Interface element records
"""

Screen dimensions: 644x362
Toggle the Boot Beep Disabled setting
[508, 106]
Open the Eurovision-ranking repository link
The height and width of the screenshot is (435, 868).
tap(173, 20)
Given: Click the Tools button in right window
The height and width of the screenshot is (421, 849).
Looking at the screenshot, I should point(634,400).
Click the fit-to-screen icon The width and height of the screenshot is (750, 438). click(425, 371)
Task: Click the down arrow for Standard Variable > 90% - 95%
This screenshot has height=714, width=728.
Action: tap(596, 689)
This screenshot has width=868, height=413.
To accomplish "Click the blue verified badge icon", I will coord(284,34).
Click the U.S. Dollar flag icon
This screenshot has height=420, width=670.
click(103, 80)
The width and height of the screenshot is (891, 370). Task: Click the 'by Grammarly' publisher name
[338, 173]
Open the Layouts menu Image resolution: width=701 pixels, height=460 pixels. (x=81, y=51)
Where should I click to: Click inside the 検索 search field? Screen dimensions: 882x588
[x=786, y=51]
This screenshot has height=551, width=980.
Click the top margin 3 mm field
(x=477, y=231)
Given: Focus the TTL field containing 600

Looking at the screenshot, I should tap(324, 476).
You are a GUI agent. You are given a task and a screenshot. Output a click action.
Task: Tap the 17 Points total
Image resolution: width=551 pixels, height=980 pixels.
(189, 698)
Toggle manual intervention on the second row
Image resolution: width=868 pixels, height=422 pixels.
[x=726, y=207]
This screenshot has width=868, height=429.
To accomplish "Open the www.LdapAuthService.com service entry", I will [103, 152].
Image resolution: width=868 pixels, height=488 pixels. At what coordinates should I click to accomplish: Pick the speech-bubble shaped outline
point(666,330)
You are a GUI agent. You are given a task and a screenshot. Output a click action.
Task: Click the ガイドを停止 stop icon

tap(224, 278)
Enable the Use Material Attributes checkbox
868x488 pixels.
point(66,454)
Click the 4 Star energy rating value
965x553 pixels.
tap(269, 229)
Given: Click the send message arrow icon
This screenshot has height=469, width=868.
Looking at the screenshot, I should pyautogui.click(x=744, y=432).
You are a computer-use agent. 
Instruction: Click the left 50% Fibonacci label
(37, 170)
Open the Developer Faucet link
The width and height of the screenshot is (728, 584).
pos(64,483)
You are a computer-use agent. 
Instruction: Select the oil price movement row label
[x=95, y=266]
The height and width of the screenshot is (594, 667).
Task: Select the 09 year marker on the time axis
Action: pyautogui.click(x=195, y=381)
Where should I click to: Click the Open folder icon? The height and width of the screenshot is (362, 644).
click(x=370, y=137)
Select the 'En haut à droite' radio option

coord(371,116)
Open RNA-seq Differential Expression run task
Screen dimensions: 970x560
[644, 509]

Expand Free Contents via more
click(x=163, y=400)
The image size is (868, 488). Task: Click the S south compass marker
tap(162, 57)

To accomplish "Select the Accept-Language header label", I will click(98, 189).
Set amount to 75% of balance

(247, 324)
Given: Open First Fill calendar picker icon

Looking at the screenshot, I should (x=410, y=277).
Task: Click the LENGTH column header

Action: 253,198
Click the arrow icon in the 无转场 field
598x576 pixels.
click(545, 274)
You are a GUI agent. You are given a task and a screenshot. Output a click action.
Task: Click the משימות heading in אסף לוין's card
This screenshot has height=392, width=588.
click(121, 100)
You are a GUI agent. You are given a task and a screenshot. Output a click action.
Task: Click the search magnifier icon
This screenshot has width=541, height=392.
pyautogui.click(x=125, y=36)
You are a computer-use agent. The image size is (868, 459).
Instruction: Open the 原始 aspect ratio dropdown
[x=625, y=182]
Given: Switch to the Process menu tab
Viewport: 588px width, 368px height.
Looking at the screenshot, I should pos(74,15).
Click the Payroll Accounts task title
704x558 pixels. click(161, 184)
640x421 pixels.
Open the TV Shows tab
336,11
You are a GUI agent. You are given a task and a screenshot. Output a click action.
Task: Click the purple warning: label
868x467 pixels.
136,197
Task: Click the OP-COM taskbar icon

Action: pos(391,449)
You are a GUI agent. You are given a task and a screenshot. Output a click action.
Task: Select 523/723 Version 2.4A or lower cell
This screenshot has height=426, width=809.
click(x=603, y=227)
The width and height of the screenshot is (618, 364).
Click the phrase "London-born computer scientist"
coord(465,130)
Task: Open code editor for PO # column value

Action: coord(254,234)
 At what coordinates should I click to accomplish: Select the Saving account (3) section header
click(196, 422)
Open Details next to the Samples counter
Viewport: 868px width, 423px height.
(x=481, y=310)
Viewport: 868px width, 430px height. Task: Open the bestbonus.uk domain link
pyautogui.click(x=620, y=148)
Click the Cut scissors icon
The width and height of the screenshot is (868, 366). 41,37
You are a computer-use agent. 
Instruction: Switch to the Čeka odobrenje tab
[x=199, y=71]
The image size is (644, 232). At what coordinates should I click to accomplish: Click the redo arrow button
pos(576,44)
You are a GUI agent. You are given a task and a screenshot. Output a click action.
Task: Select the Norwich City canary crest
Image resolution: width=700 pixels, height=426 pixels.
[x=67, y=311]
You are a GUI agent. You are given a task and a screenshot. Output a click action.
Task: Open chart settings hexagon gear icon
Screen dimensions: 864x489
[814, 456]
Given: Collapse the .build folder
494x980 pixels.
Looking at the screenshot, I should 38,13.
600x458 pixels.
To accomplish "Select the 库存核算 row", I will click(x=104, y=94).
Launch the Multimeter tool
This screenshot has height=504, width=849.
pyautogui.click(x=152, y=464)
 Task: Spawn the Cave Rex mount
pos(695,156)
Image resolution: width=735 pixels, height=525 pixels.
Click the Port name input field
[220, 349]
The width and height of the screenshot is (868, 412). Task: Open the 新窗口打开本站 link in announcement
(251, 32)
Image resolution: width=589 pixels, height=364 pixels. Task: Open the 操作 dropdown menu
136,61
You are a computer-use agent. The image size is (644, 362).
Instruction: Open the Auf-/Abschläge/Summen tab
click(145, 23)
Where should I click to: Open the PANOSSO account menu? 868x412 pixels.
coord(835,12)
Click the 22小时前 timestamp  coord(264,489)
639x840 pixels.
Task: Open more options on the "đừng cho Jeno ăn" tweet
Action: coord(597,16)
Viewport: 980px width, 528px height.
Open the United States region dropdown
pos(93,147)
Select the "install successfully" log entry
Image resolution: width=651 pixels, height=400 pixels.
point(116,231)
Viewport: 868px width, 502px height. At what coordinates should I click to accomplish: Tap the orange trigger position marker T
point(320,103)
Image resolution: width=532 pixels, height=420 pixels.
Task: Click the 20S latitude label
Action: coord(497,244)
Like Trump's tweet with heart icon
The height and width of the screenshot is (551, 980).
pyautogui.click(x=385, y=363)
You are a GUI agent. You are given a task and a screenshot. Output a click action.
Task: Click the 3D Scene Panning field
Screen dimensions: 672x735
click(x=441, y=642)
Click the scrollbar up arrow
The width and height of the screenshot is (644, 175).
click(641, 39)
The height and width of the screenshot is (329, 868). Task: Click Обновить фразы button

"""

# REQUIRED TASK
Find every line in the listing above that contains the string "entry", treating uppercase and lowercase as different, and copy each of those lines.

# TASK OUTPUT
To accomplish "Open the www.LdapAuthService.com service entry", I will [103, 152].
Select the "install successfully" log entry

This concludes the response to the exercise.